- _Source extract_:
%%
Visions of the future
Then I started to have lucid dreams, where I had powerful visions. They gave me hope and confidence. I learned how to become more still and listen to the subtle energies in my body. Oh my… there was a massive shift going on. Other people were feeling it too. I was not going mad. Friends told me they felt a lightness, a joy they had never sensed before. As if the war was already won. As if the dark forces had been lifted from the earth already. As if everything was already alright. I could feel it, sense it, smell it. It was in the air.
Connecting the dots
And that’s where we are now, my friend. I have connected the dots. We, humanity as a whole, are evolving at an incredible rate. The curtains that have kept us imprisoned for so long, the veils that have covered our consciousness, are being lifted as I write these words. We have help. We have so much help, you can’t even begin to understand. We are so loved by the universe. The battle on this earth is watched by many, and they all want us to make it. This is about our survival as a species. Our frequency is rising. Everything that no longer resonates with this higher frequency, has to go. This frequency of light is pushing out all the darkness from our bodies, our soul and from our planet. It’s the end of the world as we know it, and ultimately that’s a good thing, however dramatic it can feel sometimes.
Remember the last time we met? I was so excited to share with you what I had discovered, but you got angry with me and didn’t want to hear it. You said I was irresponsible spreading such lies, agitating people, inciting protest. You said I had to try harder to fit into the system, because the system was protecting us. You said people like me were the reason many more people were going to die of this pandemic, because I made them believe social distancing and wearing masks were not necessary and vaccines were dangerous. You accused me of being arrogant and selfish, a danger to society. You told me I should be ashamed of myself. You said my stubbornness was going to be my downfall. But, my dear friend, I am afraid your submissiveness is going to be yours.
I am not strong enough
So, my friend, here we are. With pain in my heart, I have to say goodbye. Because if I stay, I have no choice but to take on your darkness, and I don’t want that anymore. I am not strong enough to keep my frequency high, when you say things like this. I am not strong enough to keep my frequency high when I see demons eating at you, while you don’t notice. I am not strong enough to stay in the light, when I see the arrows coming out of your mouth. It hurts too much. And I am good for nothing, when I am in the dark. I am sorry.
I will remember you with love
I want you to come with me, really. I want to lift you up, like I would lift up my child, even if it didn’t want to, and carry you out of this burning house. I want to carry you off the battlefield, like a soldier would carry his wounded mate. But I can’t decide that for you. I can’t force you to look, either. I can’t force you to see. It’s your choice. You have free will, just like everyone else. I can’t force you to come, even though I would want to so bad. I would want to, because I love you. And I will miss you on the other side. I will never forget you. Every time I hear the call of the cicadas, I will think of you.
Goodbye, my friend. Know that whatever happens, where ever you are, you are always welcome to find me. I will be there.
%%
- _Data supplied_:
%%
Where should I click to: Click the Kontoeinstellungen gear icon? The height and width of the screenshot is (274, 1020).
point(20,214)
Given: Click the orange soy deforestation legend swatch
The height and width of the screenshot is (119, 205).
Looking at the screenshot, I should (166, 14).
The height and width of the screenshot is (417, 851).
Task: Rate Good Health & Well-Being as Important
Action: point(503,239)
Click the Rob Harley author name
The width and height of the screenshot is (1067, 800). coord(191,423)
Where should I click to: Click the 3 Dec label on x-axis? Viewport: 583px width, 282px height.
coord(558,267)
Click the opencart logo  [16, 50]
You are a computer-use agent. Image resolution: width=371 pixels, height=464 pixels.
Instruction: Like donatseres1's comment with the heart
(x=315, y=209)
%%
- _Prompt_: Render this sentence from the farewell text into Spanish: "Every time I hear the call of the cicadas, I will think of you."

- _Expected output_: Cada vez que oiga el canto de las cigarras, pensaré en ti.